Rząd Dimitrija Miedwiediewa do końca października rozpatrzy projekt ustawy o powołaniu federalnej służby ds. kontroli nad rynkiem jubilerskim, obrotem złotem i kamieniami szlachetnymi. Przyśpieszenie prac nad ustawą może być efektem polskiej afery.
Rosja to czołowy światowy producent w tej dziedzinie. Czwarty na świecie w złocie i drugi w diamentach. Od dawna rosyjskie banki udostępniają Rosjanom lokowanie oszczędności w metale szlachetne i jest ono tam dużo bardziej popularne aniżeli w Polsce.
Skąd ten pośpiech?
Ministerstwo Finansów od wiosny ubiegłego roku przygotowywało dokument, który zwiększy kontrolę nad tym rynkiem. Sprawa się ślimaczyła, aż tu nagle – jak dowiedział się „Kommersant" – rząd zajmie się utworzeniem nowego organu w trybie pilnym, do końca października.

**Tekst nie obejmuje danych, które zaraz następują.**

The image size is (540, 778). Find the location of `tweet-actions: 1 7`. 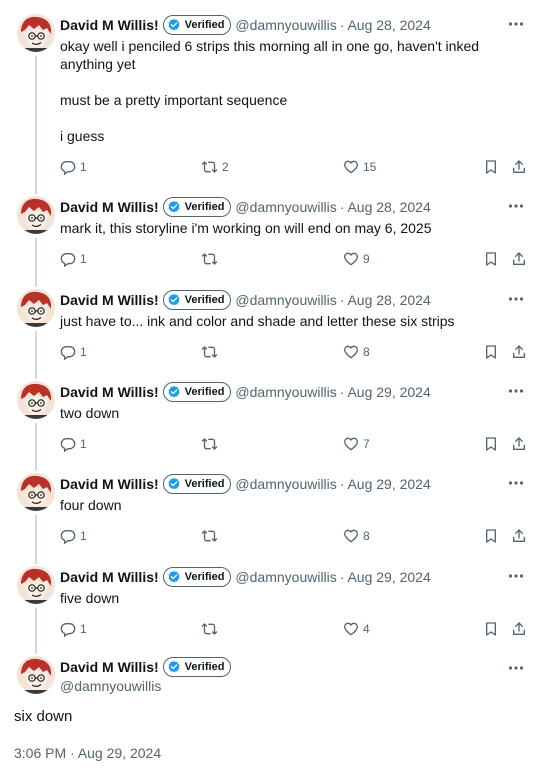

tweet-actions: 1 7 is located at coordinates (294, 444).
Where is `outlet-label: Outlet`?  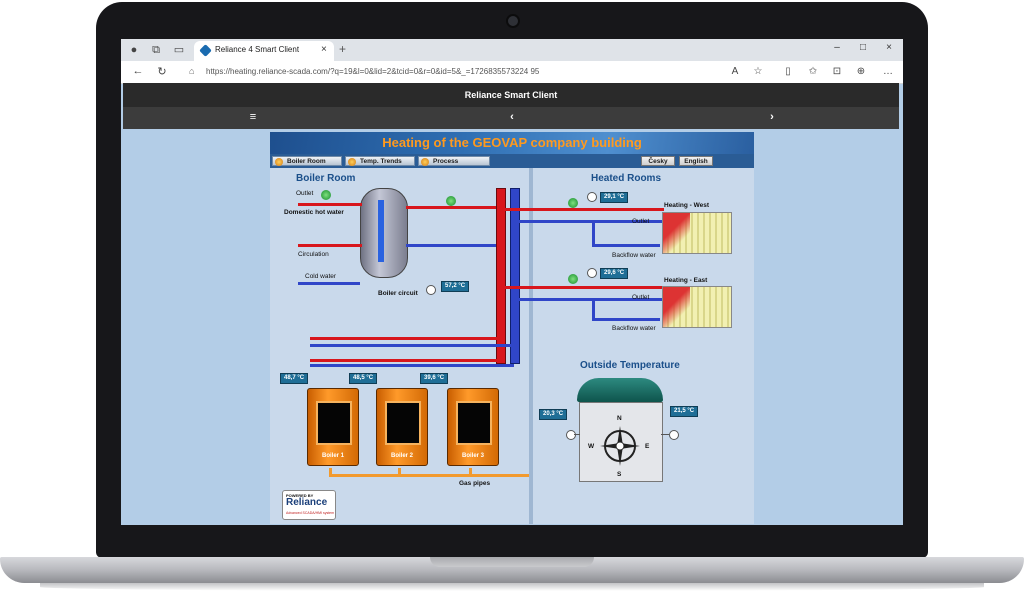
outlet-label: Outlet is located at coordinates (305, 194).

Nowa instytucja kontrolna ma dostać dużo większe, aniżeli pierwotnie zakładano, kompetencje. Będzie mogła kontrolować bez zapowiedzi każdy z ok. 20 tysięcy sklepów jubilerskich w Rosji, 10 tys. firm wydobywczych, 5 tys. producentów, a także firmy wyspecjalizowane w obrocie złotem i kamieniami.
W wypadku znalezienia nieprawidłowości, np. prób tworzenia niezgodnych z prawem lokat w złoto i kamienie, czy produkowania wyrobów o zaniżonej jakości służba będzie mogła wstrzymać działalność firmy bez uzyskania zgody organów ściągania.